Ricketts told the class that Egyptians, Greeks, and Romans all spun their threads using hand/drop spindles. The Egyptians created a process that turned flax into fine linen. That linen was used to wrap the mummified remains of the ancient kings. The fabric was so fine that textile experts has never been able to duplicate it.

The fibers were obtained from the inner shaft of the plant after the tough outer shell was soaked and stripped off. It was a long and very labor-intensive process, which is why it fell on the servants or slaves. The linen produced was such a good quality, many experts believe the flax plants used have since become extinct, she said.

The Greeks, Romans and people in western Europe relied mostly on wool because sheep were so abundant throughout the region. To keep the animals comfortable, they were shorn twice a year, Ricketts said. And it still took a lot of time to prepare the wool before the spinning could begin.


Laura Ricketts shows the class a piece of raw silk before it is spun into thread.


She brought a bag of fresh wool for students to feel because it still contained lanolin. The Latin term for wool is “lana,” Brewer said. Olin comes from the Latin “oleum,” which translates into wax or oil in English. The lanolin in wool helps sheep shed water. It is collected by pressing the wool during the textile process.

Spinning was originally done by hand, Ricketts said. Giving each student a piece of wool, she told them to practice stretching it with their fingers and then twist it by rolling on their thighs. While the twisting made the wool thinner and stronger, the results were uneven and bulky.

The invention of hand spindles, which look similar to wooden toy tops, dates back to the First Century A.D. These were used for thousands of years, Ricketts explained. While faster and more consistent, it was still a very labor-intensive process and often done by the women and slaves. The slaves would each be given a certain amount of wool to spin every day. Dozens of people could be assigned to spinning wool in some households.

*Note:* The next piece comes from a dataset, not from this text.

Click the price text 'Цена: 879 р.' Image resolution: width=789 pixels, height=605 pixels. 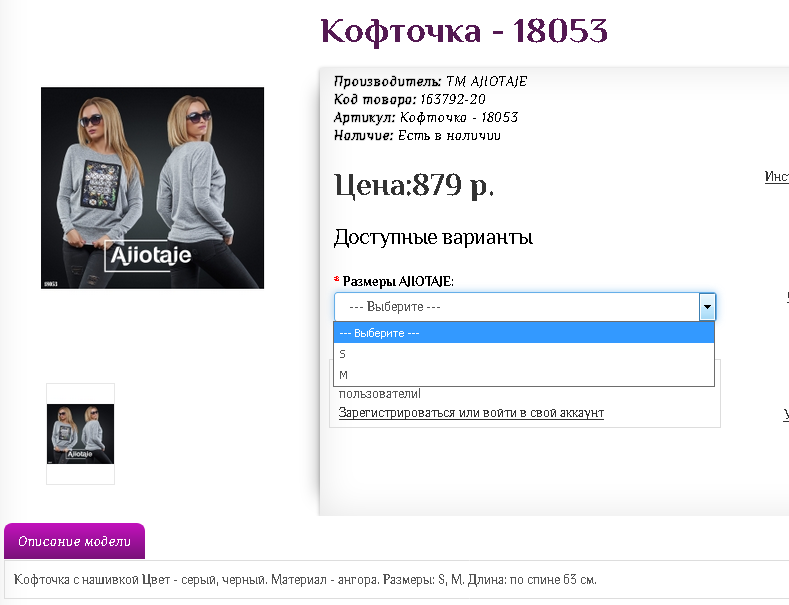pos(414,185)
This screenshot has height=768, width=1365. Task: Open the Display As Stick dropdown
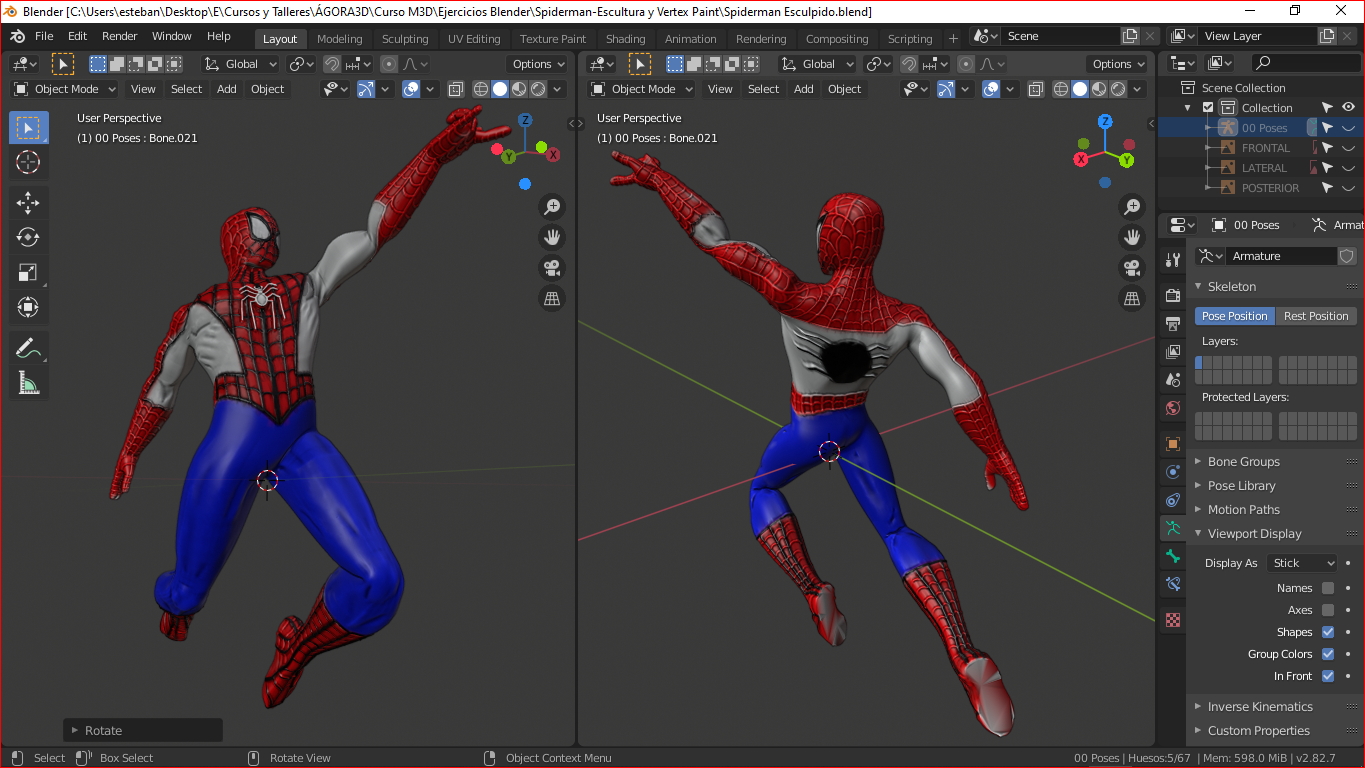click(x=1301, y=563)
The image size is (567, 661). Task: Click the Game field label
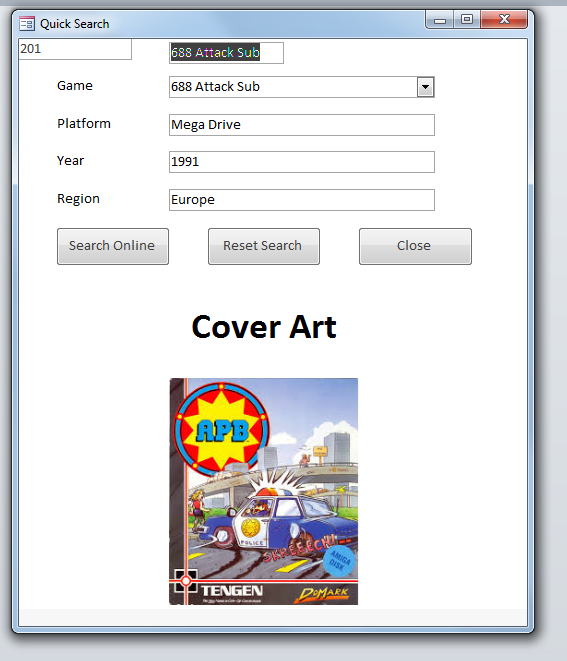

The threads produced are called “singles.” They were then twisted together to form two-ply yarn to make it stronger, Ricketts said, but it also cut the amount of thread produced in half. That is why so many people were tasked with spinning. The term “spindling,” which means long and thin, comes from producing singles on the spindles.

The spindles Ricketts gave the students varied in size and shape but they performed the same task. Spinning got easier as the spinning wheel evolved. But that evolution took centuries, Ricketts said. The spinning wheel most people visualize is from Disney’s “Sleeping Beauty,” she added.